/---

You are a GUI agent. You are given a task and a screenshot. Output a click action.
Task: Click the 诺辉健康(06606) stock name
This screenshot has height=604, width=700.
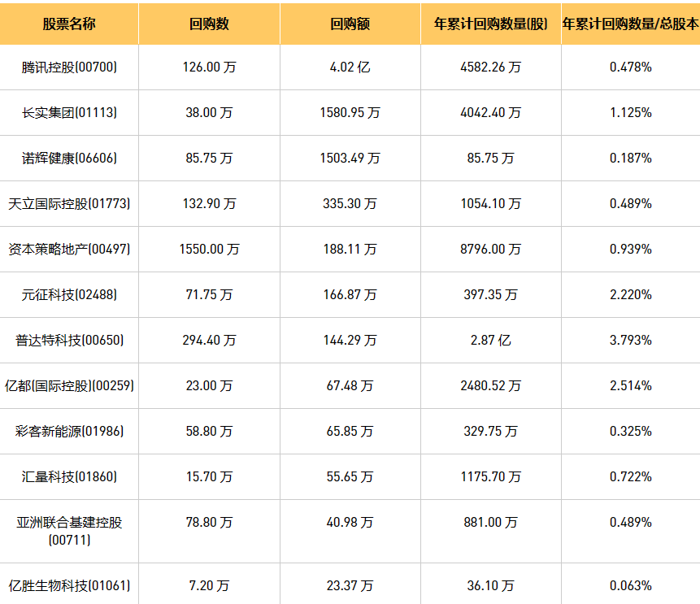[69, 159]
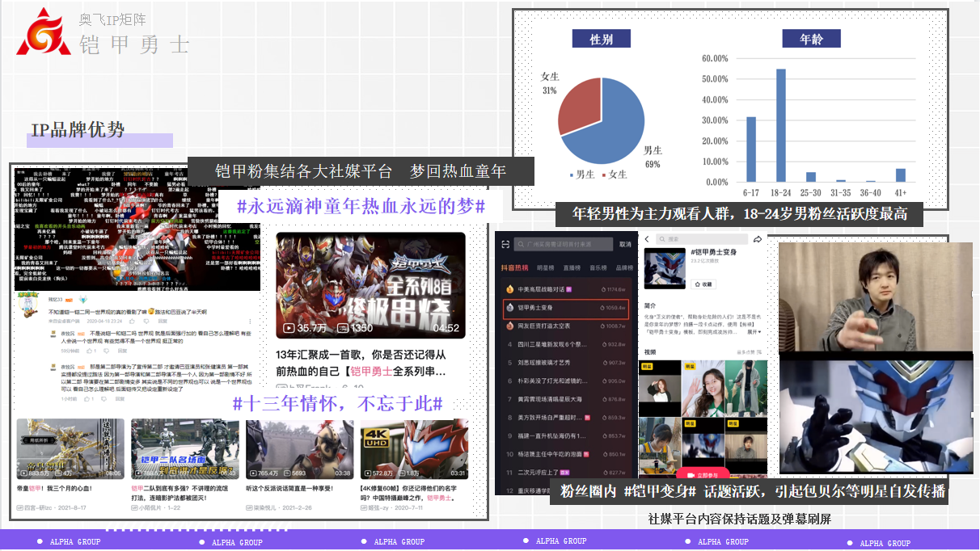Open the 全系列8首终极串烧 video thumbnail
Screen dimensions: 980x551
[x=370, y=285]
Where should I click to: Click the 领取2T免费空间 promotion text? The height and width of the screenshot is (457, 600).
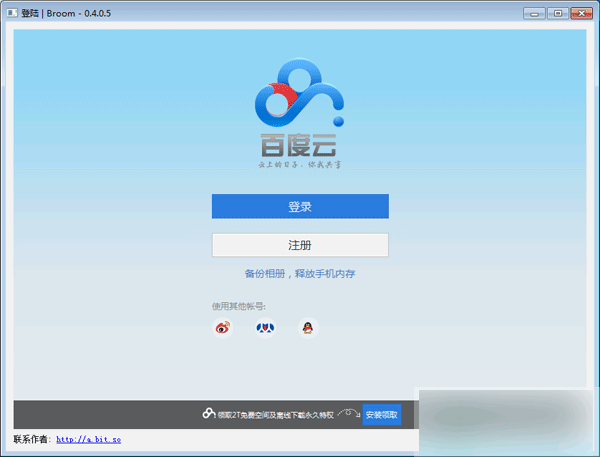(274, 414)
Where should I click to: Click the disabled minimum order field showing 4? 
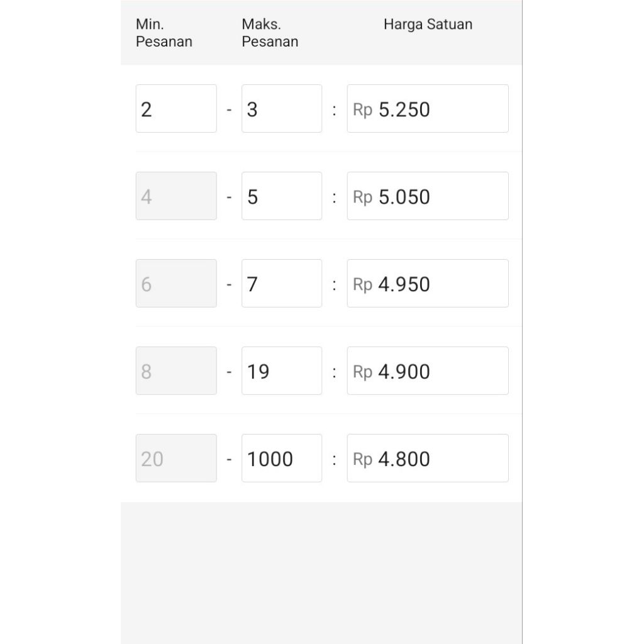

\---

What you should do: Everything in the entries above should be transcribed exactly, apart from the pictures.

Task result:
You are a GUI agent. You are given a task and a screenshot. Output a click action.
Task: Click the 诺辉健康(06606) stock name
This screenshot has height=604, width=700.
[69, 159]
Open the 全系列8首终极串烧 video thumbnail
Screen dimensions: 980x551
[x=370, y=285]
Where should I click to: Click the 领取2T免费空间 promotion text? The height and width of the screenshot is (457, 600).
(274, 414)
Where should I click to: Click the disabled minimum order field showing 4? 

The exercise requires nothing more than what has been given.